==== LISTING ====

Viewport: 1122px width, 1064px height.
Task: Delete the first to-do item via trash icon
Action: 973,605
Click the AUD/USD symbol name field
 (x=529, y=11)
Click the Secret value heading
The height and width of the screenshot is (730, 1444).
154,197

====
==== LISTING ====

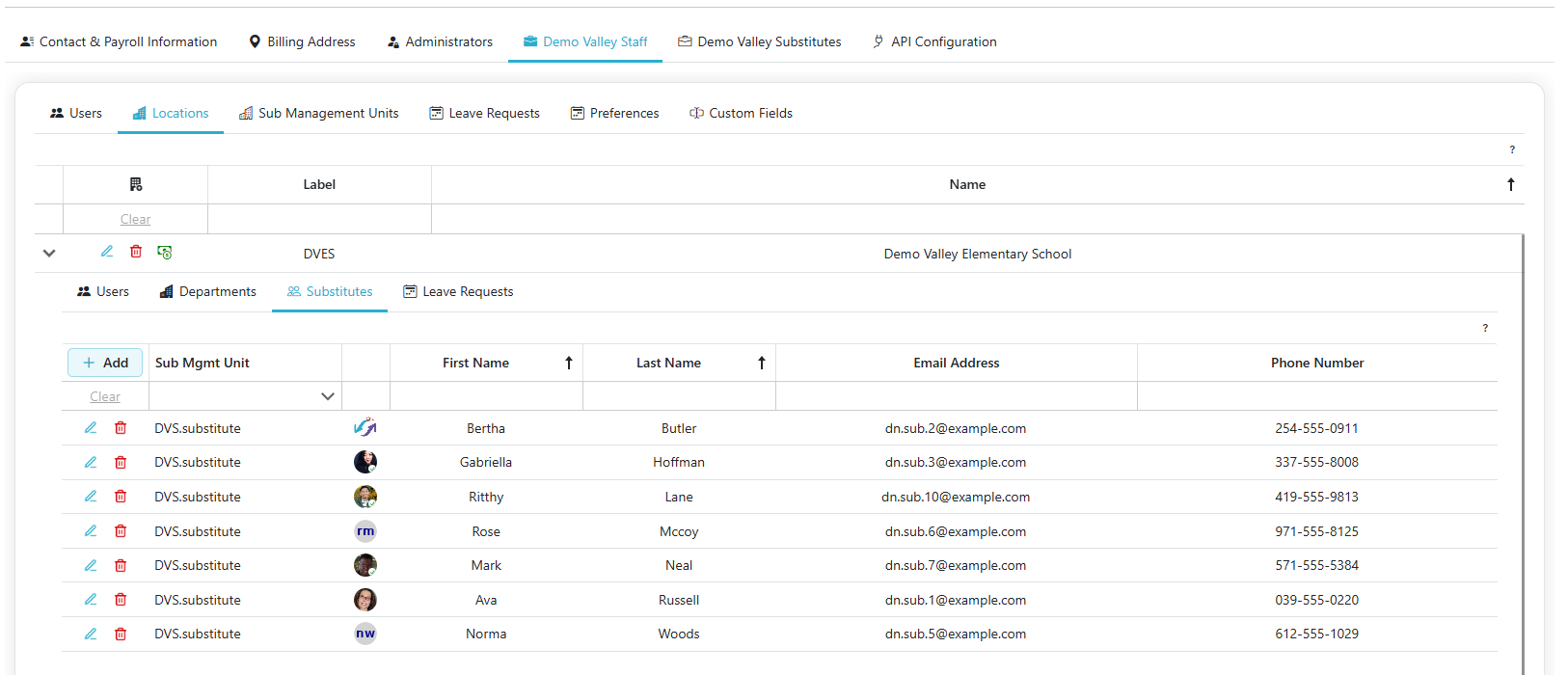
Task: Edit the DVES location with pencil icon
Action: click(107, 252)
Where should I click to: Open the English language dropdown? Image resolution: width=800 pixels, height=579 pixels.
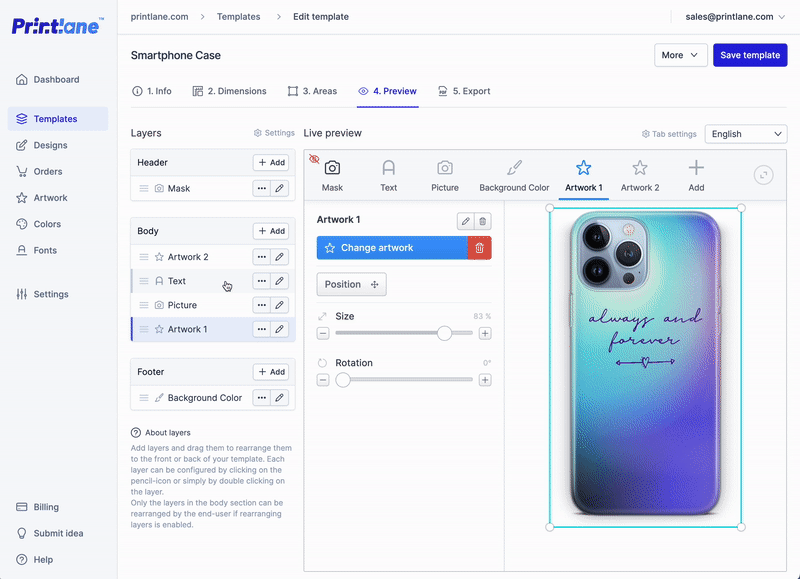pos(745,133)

====

**WHAT IS REQUIRED:**
Shift every coordinate in the answers by adding 66 to each number, and write out again the rows from the line with "Where should I" to the line with "pos(745,133)", with both of those lines included. Leave the pictures out.

**RESULT OF THIS TASK:**
Where should I click to: Open the English language dropdown? Image resolution: width=800 pixels, height=579 pixels.
pos(811,199)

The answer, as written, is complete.